Job Description
About Onedome
We’re a UK fintech building high-throughput digital infrastructure for the mortgage and property space. Recently acquired Trussle. We’re taking our platform to the next level: fully automated, self-healing, observable, and built to handle real traffic spikes (we have a TV launch coming up).
The role
You’ll be our senior platform engineer. Not a traditional ops role. You’ll treat infrastructure as a product, build the internal developer platform our engineers deploy through, and bring SRE discipline into the application tier when it’s needed.
You won’t have a platform team to lean on. You’ll be building that capability. We know exactly what we need.
What you’ll do
- Own 5 AWS accounts across the organisation (QA, Prod, Infra, plus two others)
- Architect and maintain infrastructure as code with Terraform. Replace the click-ops that’s still around
- Stand up CI/CD pipelines engineers actually want to use. Blue/green and canary where it makes sense
- Run releases reliably and reduce key-person risk on the deploy process
- Set up monitoring, alerting, and incident response so we catch issues before customers do. Define SLIs and SLOs that map to real user journeys
- Lead incident response as the primary infra responder. Run blameless post-mortems
- Patch and harden the platform. We’re a fintech, this matters. IAM least privilege, secrets management, vulnerability scanning, MFA enforcement
- Lead infrastructure work for the TV launch: traffic spikes, autoscaling, capacity planning, runbooks
- Partner with backend engineers when production issues cross into the app tier.
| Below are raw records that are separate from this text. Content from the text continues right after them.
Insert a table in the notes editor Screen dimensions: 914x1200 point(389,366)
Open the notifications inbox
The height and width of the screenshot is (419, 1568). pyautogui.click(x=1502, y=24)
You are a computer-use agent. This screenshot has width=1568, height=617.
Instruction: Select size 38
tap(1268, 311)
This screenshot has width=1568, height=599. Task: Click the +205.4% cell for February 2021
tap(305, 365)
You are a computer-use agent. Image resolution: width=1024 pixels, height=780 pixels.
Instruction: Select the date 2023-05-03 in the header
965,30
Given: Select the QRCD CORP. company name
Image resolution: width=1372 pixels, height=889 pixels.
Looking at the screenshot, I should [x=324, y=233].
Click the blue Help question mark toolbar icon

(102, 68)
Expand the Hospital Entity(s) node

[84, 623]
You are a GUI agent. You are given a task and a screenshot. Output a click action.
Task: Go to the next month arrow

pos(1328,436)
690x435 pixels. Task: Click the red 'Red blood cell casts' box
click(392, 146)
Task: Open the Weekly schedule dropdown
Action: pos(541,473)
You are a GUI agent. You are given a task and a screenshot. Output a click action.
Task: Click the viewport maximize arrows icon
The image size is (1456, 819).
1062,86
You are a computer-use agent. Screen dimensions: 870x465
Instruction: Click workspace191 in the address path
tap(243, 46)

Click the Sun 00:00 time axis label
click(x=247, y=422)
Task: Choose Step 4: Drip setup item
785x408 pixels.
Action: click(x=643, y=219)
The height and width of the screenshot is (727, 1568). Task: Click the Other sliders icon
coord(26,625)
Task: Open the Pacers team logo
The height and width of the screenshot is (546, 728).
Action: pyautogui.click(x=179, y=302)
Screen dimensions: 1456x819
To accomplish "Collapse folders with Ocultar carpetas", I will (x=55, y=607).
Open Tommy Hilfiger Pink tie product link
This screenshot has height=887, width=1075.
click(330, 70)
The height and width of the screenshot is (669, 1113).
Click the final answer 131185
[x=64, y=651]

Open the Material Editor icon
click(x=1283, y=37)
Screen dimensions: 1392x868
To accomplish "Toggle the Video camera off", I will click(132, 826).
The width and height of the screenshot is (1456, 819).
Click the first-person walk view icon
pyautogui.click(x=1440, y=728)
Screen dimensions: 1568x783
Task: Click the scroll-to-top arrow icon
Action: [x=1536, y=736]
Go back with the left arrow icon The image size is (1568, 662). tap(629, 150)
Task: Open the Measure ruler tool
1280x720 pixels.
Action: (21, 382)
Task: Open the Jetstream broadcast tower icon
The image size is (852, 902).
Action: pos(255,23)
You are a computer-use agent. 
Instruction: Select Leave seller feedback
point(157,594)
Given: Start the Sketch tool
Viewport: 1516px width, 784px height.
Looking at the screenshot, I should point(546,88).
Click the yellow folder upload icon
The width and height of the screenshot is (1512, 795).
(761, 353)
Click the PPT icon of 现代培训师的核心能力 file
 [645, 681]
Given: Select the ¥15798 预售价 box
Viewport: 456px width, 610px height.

JVM tuning, connection pools, async patterns, memory leaks
- Architect multi-region DR. Drive the platform toward self-healing
- Optimise cost across DynamoDB, Lambda, and the wider AWS footprint
- Set architectural guardrails with tech leads and SWEs. Mentor engineers as the platform capability grows
You must have
- 6+ years hands-on AWS in production (VPC, IAM, EC2/ECS/EKS, Lambda, S3, CloudFront, Route53, RDS, DynamoDB, SQS)
- Production Terraform (Terragrunt a plus). Multi-environment state management
- Production Kubernetes and Docker. EKS specifically
- Strong CI/CD experience: GitHub Actions, GitLab, Jenkins, or ArgoCD. GitOps practices
- Strong infrastructure security: IAM least privilege, secrets, patching, vulnerability scanning, MFA enforcement
- Observability from scratch: CloudWatch, Datadog, Grafana, Prometheus, OpenTelemetry, or ELK
- Solid backend competency in Java (Spring Boot), Python, or Node. Understanding of JVM, concurrency, async systems
- Comfort being the senior infrastructure person. Self-directed, opinionated, disciplined about documentation
- B2/C1 Level English
Nice to have
- Fintech or other regulated industry experience
- DynamoDB at scale (we run many tables with PITR and S3 exports, Lambda-driven daily incrementals)
- AWS cost optimisation track record
- Past experience as a first infrastructure hire at a small team
- Building internal developer platforms or self-service tooling
- AWS DevOps Pro, Solutions Architect Pro, or CKA
- Service mesh experience (Istio, Linkerd) and DevSecOps practices
- Firebase or GCP exposure (we have a small footprint there)
What you won’t get from us
- A platform team to lean on. You’ll be building that capability
- Click-ops everywhere. You’ll be replacing what exists with IaC
- Ambiguity about the work. We know exactly what we need
Working setup
- UK working hours.
- Fully remote across the EU
- Tooling: Microsoft 365, Teams, Planner, Nuclino, GitHub
- aws-vault with MFA enforcement on all accounts
- Sustainable on-call rotation